Being a parent is hard. Period. It doesn't always have anything to do with being single or not. My children are my breath, my purpose and my focus. There isn't anything I wouldn't do to help them, support them, make their lives better. I think most of us get that. All of the intangible things that make parenting so inspiring and rewarding--that's the easy part. It's the day to day, oh my gosh are they going to kill each other, are they going to need more therapy than I do sort of days that make it hard. My crazy neighbor irritates me. Every time I ask her how she's doing she sighs, looks off to some distant place and says "I'm doing the best I can . . ." No shit, lady. Isn't that what we're all doing? Find some joy in the mess! Or maybe I identify with her too much and hate that I let my circumstances dampen the joy in my household. I can be a real wet blanket. Anyway, it's a hard job, and I love it. I want to be better at it. I want to be joyful, more carefree, spontaneous. It's the best adventure out there and instead of making you weak by needing help, I think it makes you stronger.
I think this is a hard one for me. As someone who has seen the fall out from single parent families in the form of badly behaved kids, part of me feels like a child needs 2 parents around. But I've also seen some pretty wonderful kids grow up in single parent families. I'd like to think that if I had to, I could raise Jadette by myself. I just think the support from Mr. Jaded and the experience Jadette has being with him can only help her as a person. It really IS the hardest thing in the world to be a parent, but it's also rewarding beyond belief.

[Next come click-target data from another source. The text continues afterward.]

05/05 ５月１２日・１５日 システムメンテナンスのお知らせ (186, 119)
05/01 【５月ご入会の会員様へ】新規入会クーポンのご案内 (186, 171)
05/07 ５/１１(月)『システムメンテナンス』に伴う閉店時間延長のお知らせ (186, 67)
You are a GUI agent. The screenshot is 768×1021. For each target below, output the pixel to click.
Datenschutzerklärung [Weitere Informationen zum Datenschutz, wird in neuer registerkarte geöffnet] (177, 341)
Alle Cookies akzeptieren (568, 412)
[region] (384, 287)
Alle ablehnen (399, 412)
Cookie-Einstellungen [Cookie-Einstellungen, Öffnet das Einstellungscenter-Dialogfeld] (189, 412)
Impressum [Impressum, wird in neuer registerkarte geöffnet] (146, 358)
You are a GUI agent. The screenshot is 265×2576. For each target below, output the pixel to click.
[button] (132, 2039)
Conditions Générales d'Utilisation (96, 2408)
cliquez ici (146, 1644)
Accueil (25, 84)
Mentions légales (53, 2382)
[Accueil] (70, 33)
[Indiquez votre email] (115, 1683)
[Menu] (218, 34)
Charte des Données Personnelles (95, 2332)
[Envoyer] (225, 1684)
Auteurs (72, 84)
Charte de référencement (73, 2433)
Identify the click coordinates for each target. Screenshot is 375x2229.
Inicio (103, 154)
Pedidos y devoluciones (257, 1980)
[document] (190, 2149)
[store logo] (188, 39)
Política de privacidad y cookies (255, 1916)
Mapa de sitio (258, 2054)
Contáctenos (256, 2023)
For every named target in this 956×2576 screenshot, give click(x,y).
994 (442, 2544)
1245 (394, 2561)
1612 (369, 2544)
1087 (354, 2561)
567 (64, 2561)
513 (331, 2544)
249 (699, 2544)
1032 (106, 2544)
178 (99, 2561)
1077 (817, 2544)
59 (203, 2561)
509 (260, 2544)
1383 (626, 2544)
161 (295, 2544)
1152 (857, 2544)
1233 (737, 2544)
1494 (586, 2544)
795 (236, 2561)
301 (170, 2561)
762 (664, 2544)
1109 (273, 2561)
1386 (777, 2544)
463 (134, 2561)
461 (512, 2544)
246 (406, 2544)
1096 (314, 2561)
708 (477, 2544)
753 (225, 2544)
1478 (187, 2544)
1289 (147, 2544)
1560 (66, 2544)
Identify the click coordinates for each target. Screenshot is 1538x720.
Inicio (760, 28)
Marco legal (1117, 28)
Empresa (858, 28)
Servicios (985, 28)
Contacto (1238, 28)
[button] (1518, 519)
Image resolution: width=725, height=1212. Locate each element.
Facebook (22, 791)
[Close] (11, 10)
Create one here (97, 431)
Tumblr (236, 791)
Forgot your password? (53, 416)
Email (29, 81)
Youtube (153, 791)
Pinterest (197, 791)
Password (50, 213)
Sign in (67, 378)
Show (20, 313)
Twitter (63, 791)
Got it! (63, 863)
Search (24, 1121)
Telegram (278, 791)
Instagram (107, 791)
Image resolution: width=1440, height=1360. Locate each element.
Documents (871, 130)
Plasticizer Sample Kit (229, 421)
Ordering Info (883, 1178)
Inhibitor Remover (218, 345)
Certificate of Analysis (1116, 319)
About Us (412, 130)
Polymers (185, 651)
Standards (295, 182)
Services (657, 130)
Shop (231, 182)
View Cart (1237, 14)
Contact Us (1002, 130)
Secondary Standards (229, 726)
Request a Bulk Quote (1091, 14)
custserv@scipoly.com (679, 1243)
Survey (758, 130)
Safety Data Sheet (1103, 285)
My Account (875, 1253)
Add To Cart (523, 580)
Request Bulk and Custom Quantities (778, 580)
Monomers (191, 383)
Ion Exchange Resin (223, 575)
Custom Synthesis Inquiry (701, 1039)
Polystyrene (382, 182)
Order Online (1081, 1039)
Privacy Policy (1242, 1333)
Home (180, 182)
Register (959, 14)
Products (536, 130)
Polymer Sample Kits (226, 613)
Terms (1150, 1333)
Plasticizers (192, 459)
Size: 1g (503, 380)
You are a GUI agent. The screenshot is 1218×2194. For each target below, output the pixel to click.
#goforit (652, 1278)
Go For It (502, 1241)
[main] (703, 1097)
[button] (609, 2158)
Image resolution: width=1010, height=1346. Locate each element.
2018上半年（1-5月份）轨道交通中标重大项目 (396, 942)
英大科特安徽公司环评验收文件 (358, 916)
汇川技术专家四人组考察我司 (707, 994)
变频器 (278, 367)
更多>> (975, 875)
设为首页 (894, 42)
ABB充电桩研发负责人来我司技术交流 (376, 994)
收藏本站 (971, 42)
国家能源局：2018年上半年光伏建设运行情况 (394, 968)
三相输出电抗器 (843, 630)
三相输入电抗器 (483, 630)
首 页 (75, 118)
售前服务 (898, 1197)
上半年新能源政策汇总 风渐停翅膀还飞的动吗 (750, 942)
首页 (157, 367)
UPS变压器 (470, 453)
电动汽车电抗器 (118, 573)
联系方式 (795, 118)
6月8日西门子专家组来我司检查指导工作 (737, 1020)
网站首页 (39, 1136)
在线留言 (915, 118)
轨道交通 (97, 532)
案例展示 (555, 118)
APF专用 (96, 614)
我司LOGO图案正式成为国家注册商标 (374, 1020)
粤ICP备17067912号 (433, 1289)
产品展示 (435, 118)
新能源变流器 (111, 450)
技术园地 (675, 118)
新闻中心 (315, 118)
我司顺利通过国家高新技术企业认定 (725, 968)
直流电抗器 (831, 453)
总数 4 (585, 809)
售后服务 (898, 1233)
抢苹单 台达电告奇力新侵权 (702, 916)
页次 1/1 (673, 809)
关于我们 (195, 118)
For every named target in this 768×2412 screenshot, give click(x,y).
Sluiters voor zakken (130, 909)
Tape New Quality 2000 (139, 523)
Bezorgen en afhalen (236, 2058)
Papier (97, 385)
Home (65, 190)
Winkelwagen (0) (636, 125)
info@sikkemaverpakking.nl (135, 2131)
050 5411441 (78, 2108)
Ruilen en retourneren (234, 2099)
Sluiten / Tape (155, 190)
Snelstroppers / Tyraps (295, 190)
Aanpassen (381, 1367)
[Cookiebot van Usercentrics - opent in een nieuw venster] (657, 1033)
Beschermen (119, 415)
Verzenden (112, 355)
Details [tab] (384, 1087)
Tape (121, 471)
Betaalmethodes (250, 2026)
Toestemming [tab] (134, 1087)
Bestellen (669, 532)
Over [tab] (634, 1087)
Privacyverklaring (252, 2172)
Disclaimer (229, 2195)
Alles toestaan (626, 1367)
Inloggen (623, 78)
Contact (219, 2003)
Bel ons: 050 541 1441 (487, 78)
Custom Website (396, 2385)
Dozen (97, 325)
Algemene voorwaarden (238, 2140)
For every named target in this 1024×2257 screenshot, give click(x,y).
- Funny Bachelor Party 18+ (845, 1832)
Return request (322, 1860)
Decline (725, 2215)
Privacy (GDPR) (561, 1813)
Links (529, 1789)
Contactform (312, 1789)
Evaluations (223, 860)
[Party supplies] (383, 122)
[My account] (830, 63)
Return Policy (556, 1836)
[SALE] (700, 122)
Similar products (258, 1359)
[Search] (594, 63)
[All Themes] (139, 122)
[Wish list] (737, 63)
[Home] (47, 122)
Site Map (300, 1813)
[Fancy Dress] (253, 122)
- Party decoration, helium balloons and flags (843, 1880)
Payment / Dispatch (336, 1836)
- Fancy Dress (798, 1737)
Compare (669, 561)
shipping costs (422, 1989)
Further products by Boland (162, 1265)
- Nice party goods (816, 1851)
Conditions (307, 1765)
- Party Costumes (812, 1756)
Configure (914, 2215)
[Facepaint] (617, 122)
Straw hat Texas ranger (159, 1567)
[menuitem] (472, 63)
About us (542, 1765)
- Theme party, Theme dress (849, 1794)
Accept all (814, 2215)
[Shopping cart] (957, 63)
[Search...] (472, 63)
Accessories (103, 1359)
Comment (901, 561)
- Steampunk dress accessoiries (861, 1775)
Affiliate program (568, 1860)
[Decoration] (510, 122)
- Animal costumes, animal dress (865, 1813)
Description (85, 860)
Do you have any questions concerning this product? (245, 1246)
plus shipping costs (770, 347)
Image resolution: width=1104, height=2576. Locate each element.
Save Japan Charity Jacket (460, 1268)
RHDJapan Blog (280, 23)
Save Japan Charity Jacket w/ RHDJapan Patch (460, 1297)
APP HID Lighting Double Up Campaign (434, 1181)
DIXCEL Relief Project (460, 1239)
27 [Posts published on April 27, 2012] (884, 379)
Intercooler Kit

I guess it all depends on the indivdual person. If you are prepared to raise a child in a loving, supportive, safe environment, then he or she has the same shot in a single parent family as in a 2 parent family. I really do think that having 2 parents makes things a bit easier, but only if both parents are equally as committed to being good parents and partners. If you have 2 people who can't stand each other living in the same house for the sake of the child, I think that does more harm than good. Children can sense things like that.
While it has to be hard to have your partner so far away, both you and Ellie know that you're really not a single parent. You both have someone else in your lives who you love and who loves you both. The day to day things might be harder on your own, but you have the emotional support and love that many single parents don't have. I think Ellie is better off for having 2 parents who love her unconditionally. You don't have to live in the same place to feel that kind of love.
Wow - conversation at my blog! Thanks, guys. Great comments. Jaded, I, too, have always thought that two are better than one in terms of just having backup and occasionaly "time off," plus a kid can never have too many people who love him or her, right? I also know of some pretty amazing single parents. Not sure how they do it, but they definitely have my respect and admiration!